**How to complete this task**
Go through the data below and return each line containing the word "will".
[Opening Record extracts section]
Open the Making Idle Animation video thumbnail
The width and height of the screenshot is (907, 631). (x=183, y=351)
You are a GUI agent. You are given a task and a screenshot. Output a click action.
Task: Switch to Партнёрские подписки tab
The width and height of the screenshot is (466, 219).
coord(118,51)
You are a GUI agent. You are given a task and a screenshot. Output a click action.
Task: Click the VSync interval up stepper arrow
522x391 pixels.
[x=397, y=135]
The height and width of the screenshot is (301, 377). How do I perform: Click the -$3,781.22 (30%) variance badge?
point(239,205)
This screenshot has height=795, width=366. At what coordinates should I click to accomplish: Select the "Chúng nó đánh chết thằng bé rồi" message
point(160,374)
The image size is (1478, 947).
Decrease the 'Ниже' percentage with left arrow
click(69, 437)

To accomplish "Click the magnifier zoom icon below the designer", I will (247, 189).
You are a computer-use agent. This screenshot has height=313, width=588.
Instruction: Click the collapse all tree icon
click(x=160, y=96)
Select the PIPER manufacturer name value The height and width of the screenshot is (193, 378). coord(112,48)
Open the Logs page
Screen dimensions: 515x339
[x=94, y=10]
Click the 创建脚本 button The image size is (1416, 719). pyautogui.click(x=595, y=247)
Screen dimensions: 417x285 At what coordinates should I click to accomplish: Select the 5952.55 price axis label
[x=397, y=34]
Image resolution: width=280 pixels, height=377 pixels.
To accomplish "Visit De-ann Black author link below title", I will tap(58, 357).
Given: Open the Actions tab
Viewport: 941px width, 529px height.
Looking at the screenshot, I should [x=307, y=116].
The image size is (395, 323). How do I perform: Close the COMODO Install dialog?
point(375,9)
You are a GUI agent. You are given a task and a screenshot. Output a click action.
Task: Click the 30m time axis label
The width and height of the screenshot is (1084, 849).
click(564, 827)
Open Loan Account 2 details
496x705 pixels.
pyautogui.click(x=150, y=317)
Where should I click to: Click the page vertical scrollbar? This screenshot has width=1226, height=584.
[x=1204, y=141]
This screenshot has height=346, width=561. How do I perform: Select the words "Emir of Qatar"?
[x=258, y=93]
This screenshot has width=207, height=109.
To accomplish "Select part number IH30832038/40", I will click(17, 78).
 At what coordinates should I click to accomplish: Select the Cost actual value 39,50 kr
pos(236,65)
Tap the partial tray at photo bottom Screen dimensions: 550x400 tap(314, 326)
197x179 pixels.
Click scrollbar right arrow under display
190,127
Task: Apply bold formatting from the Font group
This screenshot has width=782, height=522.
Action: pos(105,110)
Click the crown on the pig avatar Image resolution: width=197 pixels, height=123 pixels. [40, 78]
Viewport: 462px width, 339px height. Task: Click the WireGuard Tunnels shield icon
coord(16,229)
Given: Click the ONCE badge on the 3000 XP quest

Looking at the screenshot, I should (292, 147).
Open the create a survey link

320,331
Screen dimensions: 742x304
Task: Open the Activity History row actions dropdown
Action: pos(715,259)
[Closing Record extracts section]
**Result of this task**
To accomplish "Click the magnifier zoom icon below the designer", I will (247, 189).
To accomplish "Visit De-ann Black author link below title", I will tap(58, 357).
To accomplish "Select part number IH30832038/40", I will click(17, 78).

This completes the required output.